Rewrite the lines of the data below as a numbered list, leaving out any blank lines.
··· Supplied entries ···
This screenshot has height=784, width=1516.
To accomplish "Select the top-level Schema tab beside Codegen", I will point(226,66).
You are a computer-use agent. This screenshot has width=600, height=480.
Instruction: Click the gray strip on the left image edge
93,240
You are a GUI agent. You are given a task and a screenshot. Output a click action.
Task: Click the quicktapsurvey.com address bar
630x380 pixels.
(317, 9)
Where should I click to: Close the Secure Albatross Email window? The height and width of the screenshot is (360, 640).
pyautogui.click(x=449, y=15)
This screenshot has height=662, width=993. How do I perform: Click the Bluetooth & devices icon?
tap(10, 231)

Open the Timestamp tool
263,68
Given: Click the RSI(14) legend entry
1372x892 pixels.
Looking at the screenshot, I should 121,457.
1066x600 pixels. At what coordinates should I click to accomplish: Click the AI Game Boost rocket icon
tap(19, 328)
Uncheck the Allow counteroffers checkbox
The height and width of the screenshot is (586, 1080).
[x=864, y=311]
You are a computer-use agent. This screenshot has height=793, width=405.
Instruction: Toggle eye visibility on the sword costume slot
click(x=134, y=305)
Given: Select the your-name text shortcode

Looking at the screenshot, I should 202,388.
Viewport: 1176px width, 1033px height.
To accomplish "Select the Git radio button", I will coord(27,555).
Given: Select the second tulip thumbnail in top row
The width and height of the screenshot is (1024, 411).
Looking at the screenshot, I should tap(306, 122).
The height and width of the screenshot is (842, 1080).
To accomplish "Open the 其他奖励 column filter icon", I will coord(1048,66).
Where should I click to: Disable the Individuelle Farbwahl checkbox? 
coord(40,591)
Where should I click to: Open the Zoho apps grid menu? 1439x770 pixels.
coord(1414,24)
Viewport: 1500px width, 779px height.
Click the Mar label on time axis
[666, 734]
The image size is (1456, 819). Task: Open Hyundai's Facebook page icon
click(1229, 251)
···
→ Reply:
1. This screenshot has height=784, width=1516.
2. To accomplish "Select the top-level Schema tab beside Codegen", I will point(226,66).
3. You are a computer-use agent. This screenshot has width=600, height=480.
4. Instruction: Click the gray strip on the left image edge
5. 93,240
6. You are a GUI agent. You are given a task and a screenshot. Output a click action.
7. Task: Click the quicktapsurvey.com address bar
8. 630x380 pixels.
9. (317, 9)
10. Where should I click to: Close the Secure Albatross Email window? The height and width of the screenshot is (360, 640).
11. pyautogui.click(x=449, y=15)
12. This screenshot has height=662, width=993. How do I perform: Click the Bluetooth & devices icon?
13. tap(10, 231)
14. Open the Timestamp tool
15. 263,68
16. Given: Click the RSI(14) legend entry
17. 1372x892 pixels.
18. Looking at the screenshot, I should 121,457.
19. 1066x600 pixels. At what coordinates should I click to accomplish: Click the AI Game Boost rocket icon
20. tap(19, 328)
21. Uncheck the Allow counteroffers checkbox
22. The height and width of the screenshot is (586, 1080).
23. [x=864, y=311]
24. You are a computer-use agent. This screenshot has height=793, width=405.
25. Instruction: Toggle eye visibility on the sword costume slot
26. click(x=134, y=305)
27. Given: Select the your-name text shortcode
28. Looking at the screenshot, I should 202,388.
29. Viewport: 1176px width, 1033px height.
30. To accomplish "Select the Git radio button", I will coord(27,555).
31. Given: Select the second tulip thumbnail in top row
32. The width and height of the screenshot is (1024, 411).
33. Looking at the screenshot, I should tap(306, 122).
34. The height and width of the screenshot is (842, 1080).
35. To accomplish "Open the 其他奖励 column filter icon", I will coord(1048,66).
36. Where should I click to: Disable the Individuelle Farbwahl checkbox? 
37. coord(40,591)
38. Where should I click to: Open the Zoho apps grid menu? 1439x770 pixels.
39. coord(1414,24)
40. Viewport: 1500px width, 779px height.
41. Click the Mar label on time axis
42. [666, 734]
43. The image size is (1456, 819). Task: Open Hyundai's Facebook page icon
44. click(1229, 251)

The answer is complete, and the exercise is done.